**ACTIVITY**
Please write out only the lines from the line with "How do I perform: Click the" to the line with "Task: Collapse the Graphing Options panel", inclusive, exactly as they stand below, without the pictures.

____________

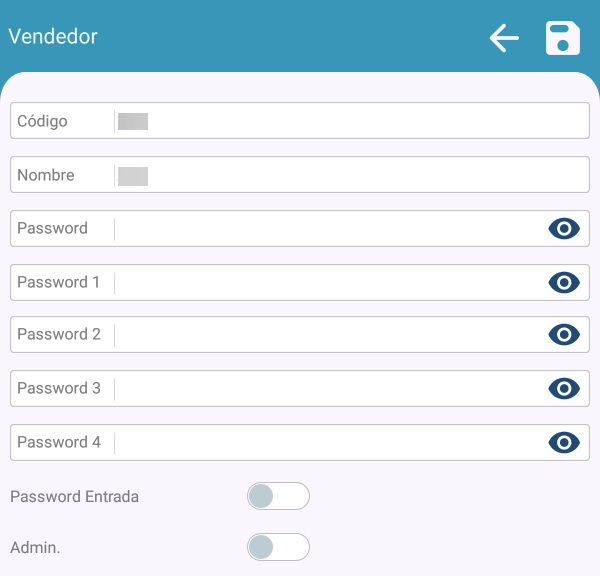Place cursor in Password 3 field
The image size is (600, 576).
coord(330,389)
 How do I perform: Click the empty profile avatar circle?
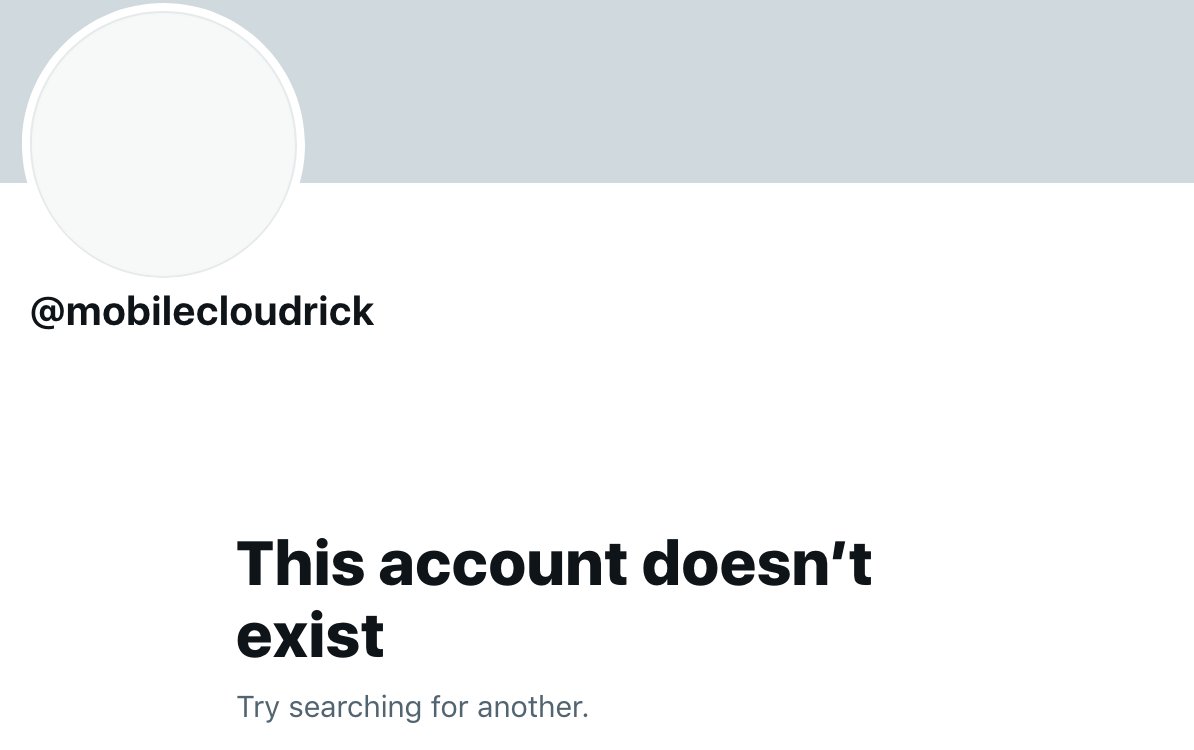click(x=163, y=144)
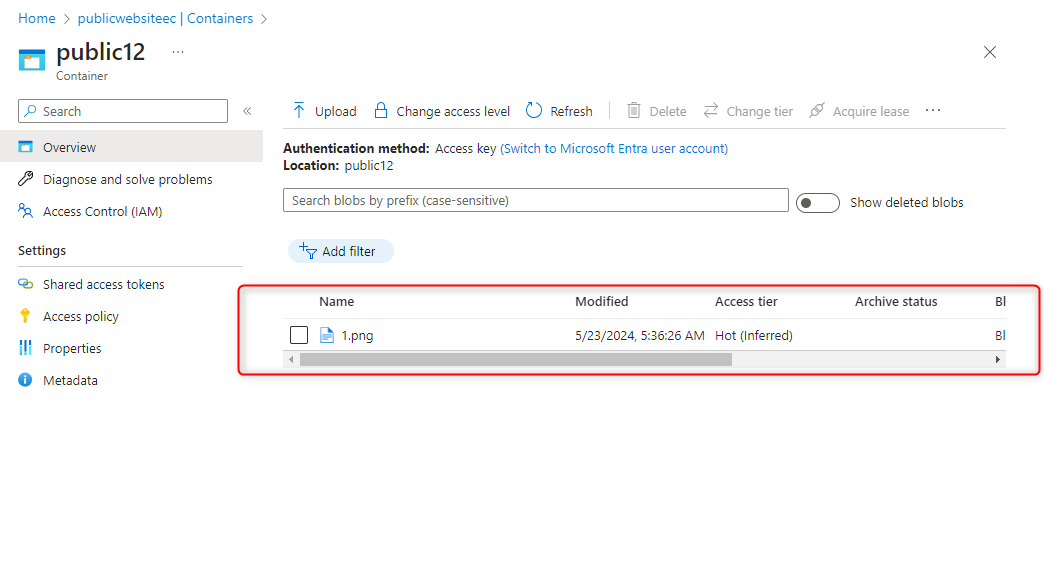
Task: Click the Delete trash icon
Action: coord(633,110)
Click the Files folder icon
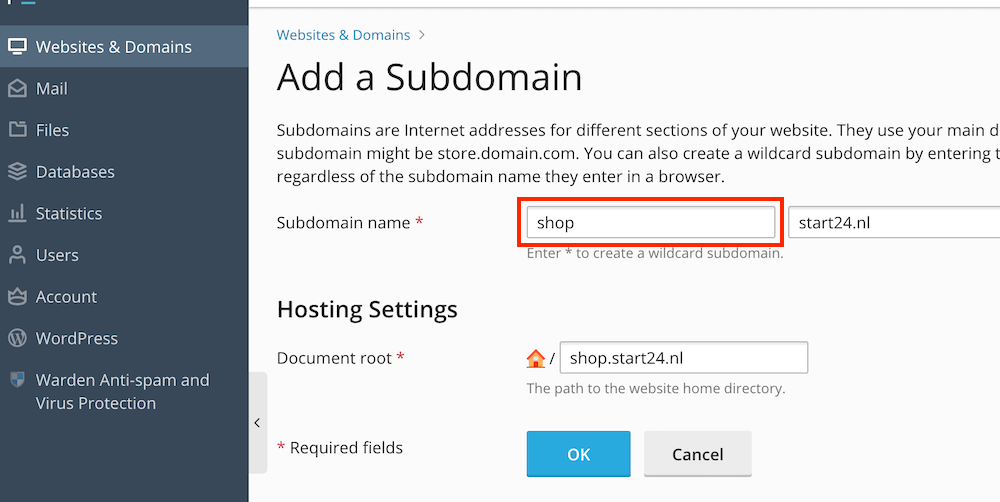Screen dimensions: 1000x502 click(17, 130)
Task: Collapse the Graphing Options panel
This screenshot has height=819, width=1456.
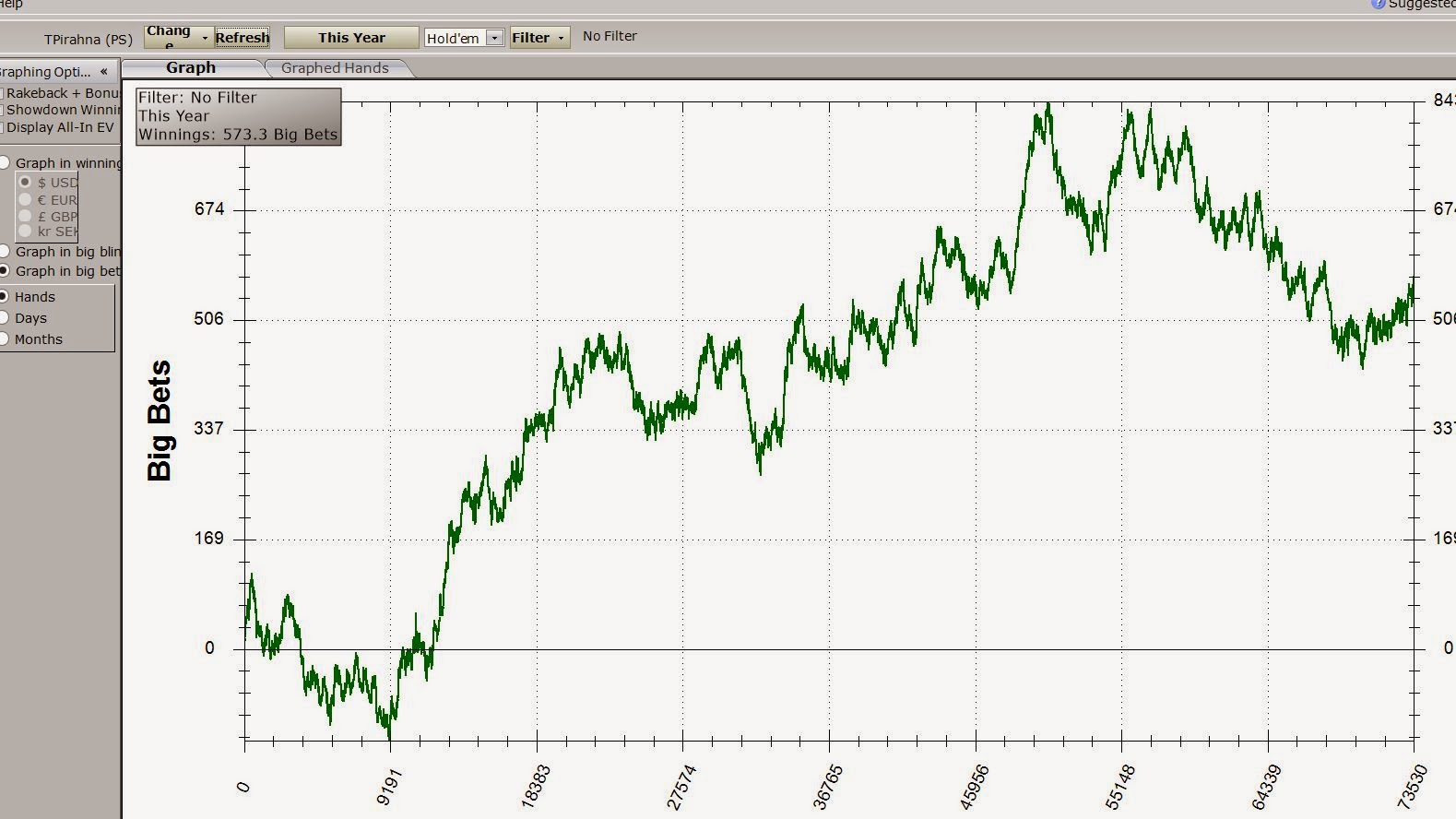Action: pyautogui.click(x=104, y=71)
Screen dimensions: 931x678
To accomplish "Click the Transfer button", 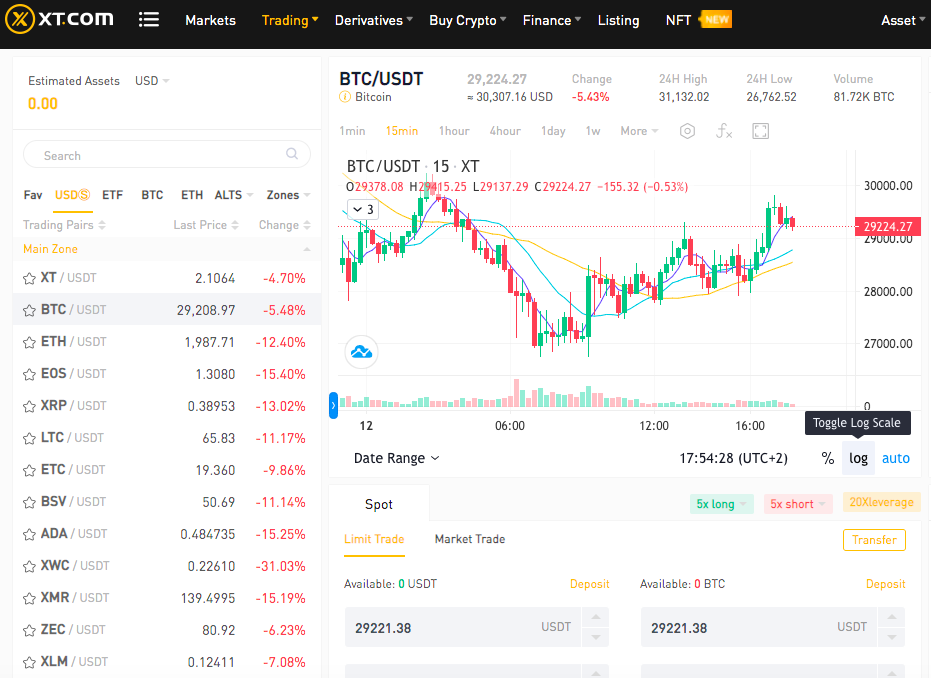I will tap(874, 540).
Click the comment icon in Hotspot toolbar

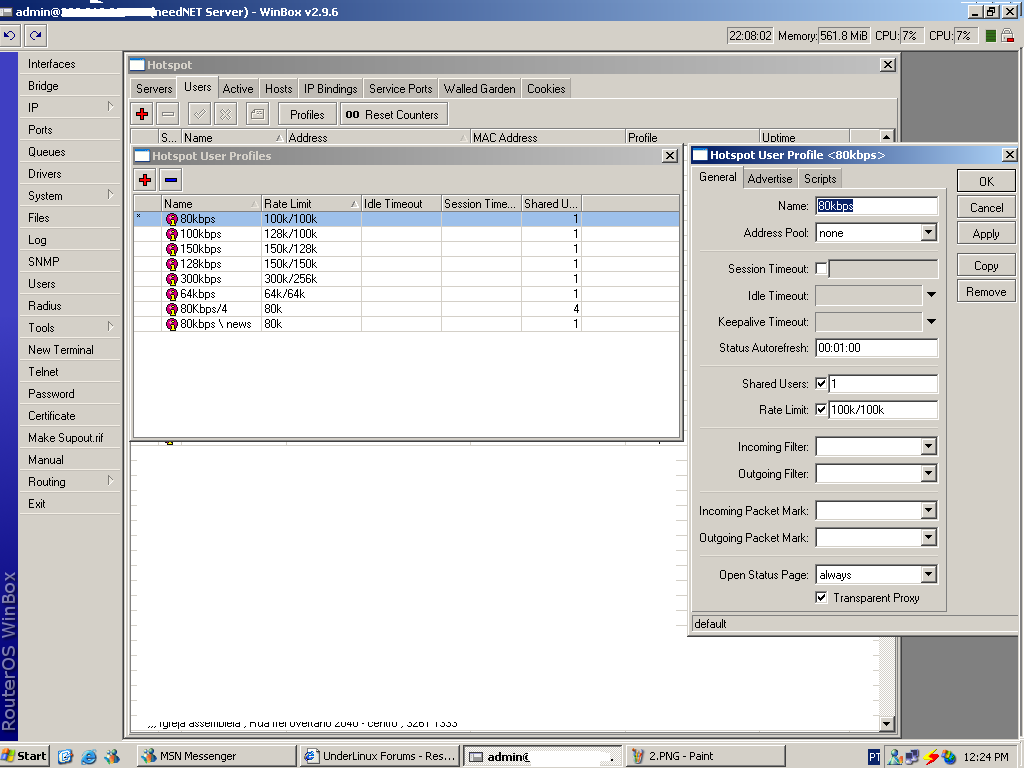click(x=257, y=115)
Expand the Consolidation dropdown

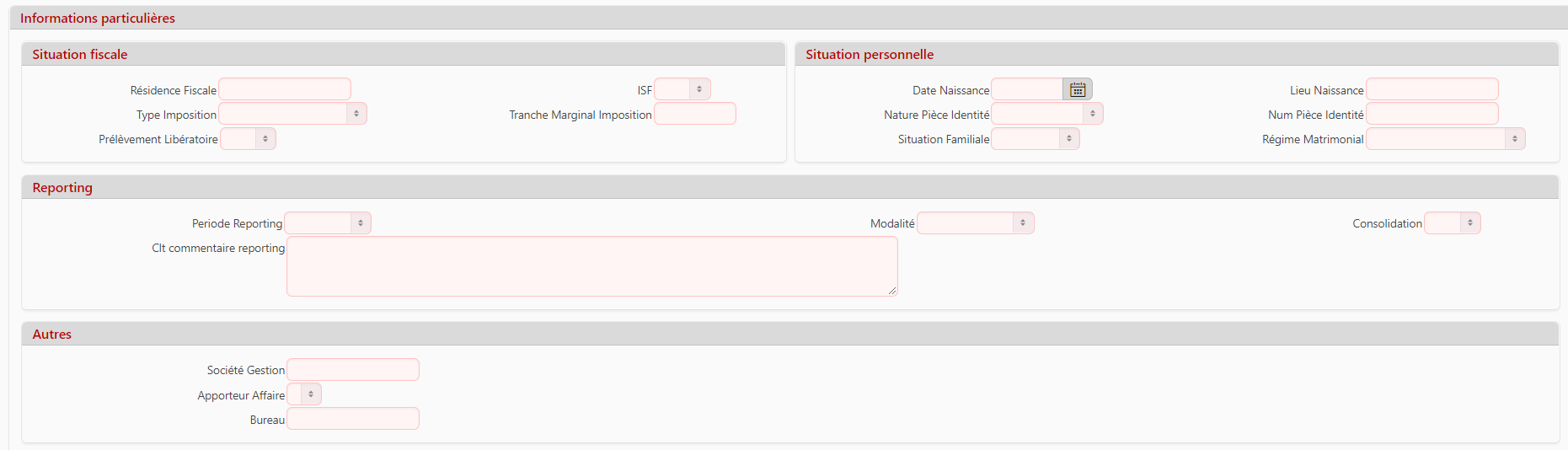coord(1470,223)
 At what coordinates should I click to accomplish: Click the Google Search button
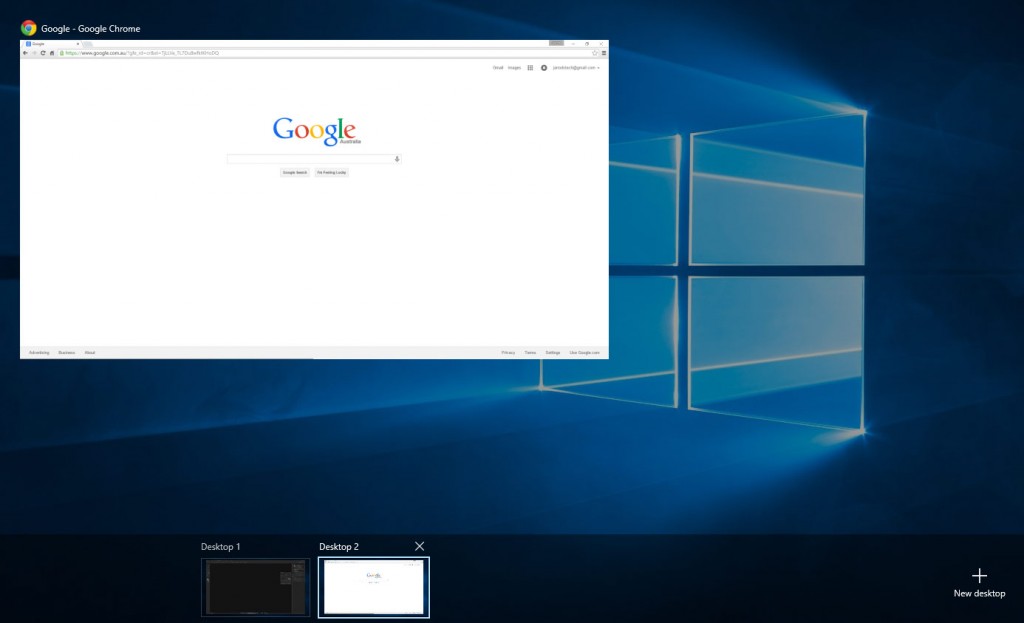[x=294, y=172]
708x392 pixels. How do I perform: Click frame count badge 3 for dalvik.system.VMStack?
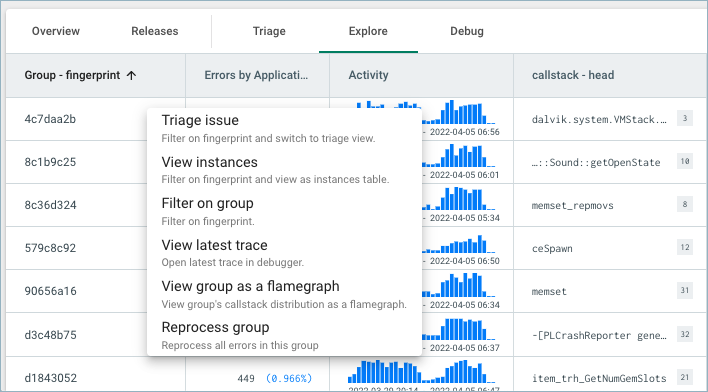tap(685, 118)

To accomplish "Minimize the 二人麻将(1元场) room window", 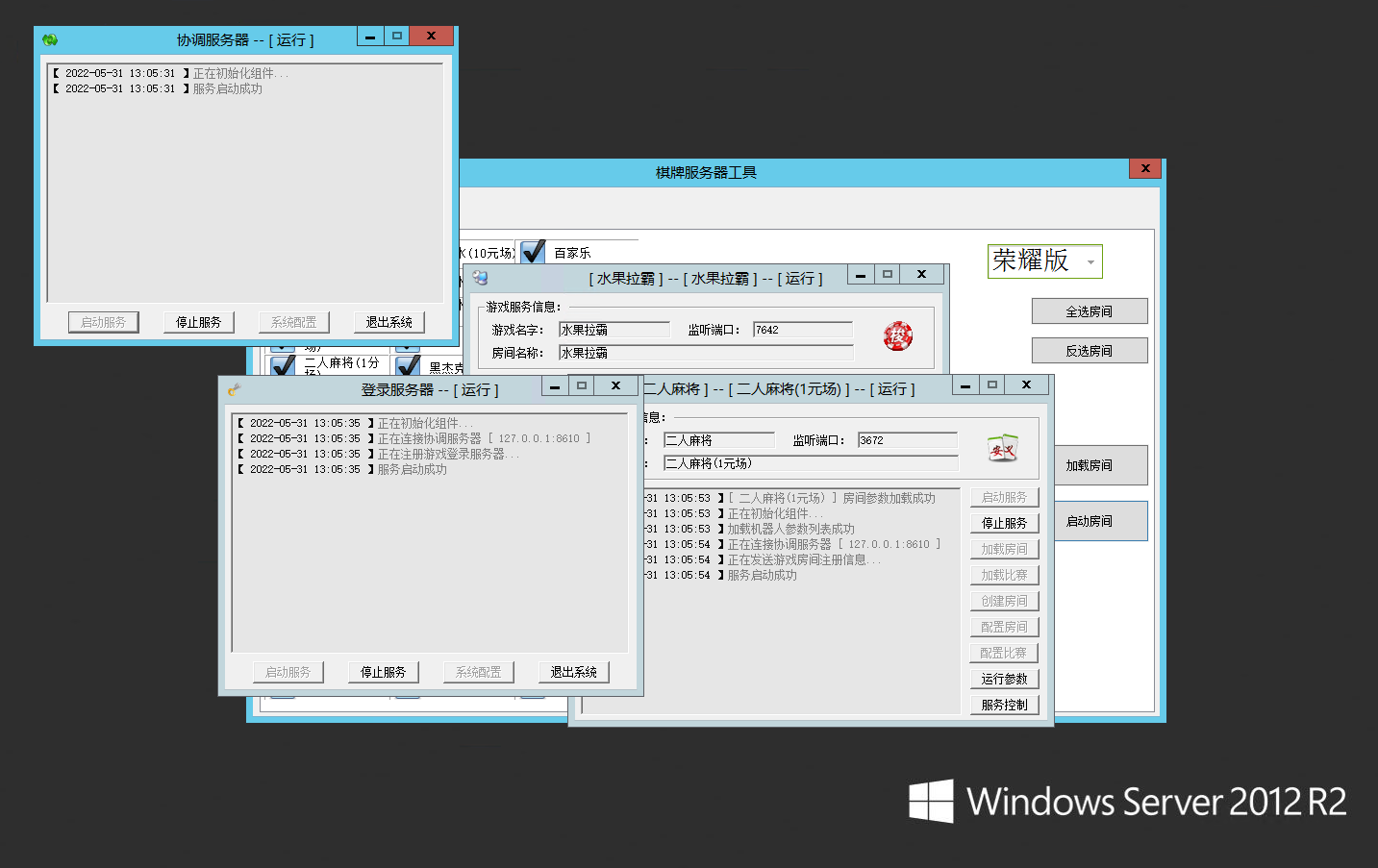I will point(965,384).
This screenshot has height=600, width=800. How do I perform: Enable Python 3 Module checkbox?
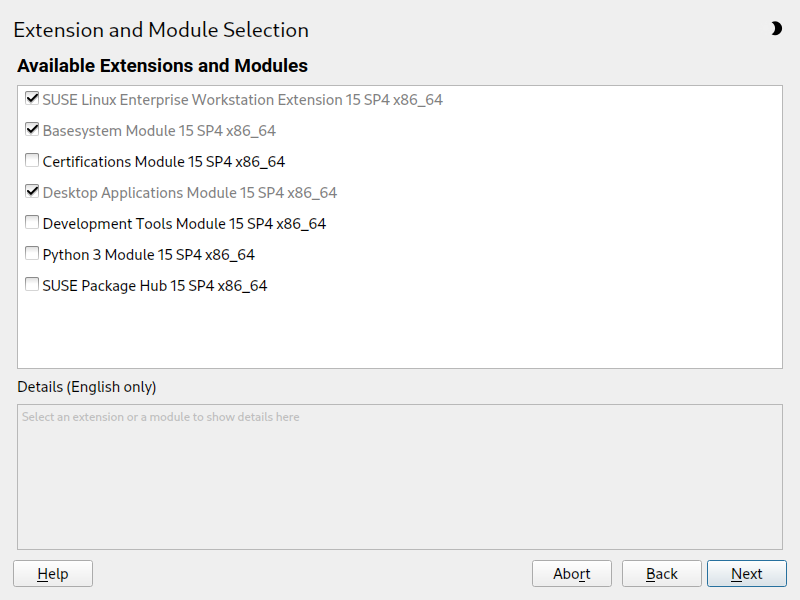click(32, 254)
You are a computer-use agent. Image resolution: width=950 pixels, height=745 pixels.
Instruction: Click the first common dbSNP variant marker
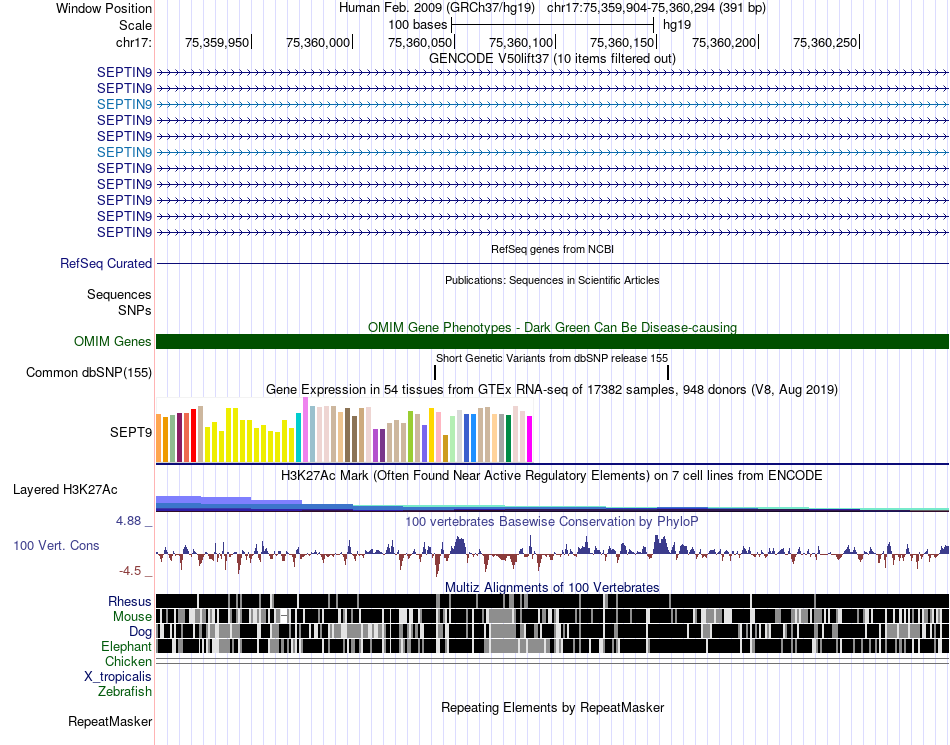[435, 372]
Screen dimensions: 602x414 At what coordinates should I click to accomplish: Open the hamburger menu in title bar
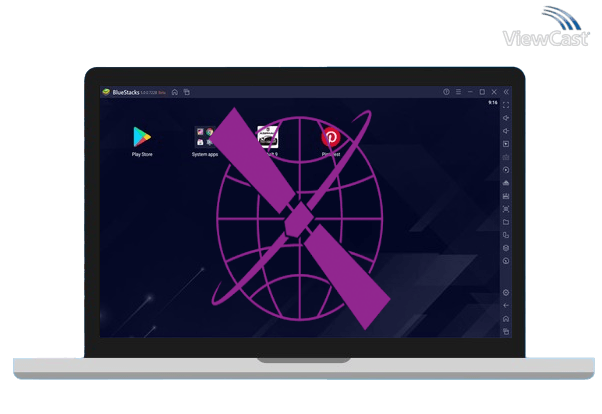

____________

**SOLUTION BELOW**
 How do I perform: Click the empty profile avatar circle?
click(x=163, y=144)
Task: Click the Delete trash icon
Action: coord(633,110)
Click the Files folder icon
Screen dimensions: 1000x502 click(17, 130)
Task: Collapse the Graphing Options panel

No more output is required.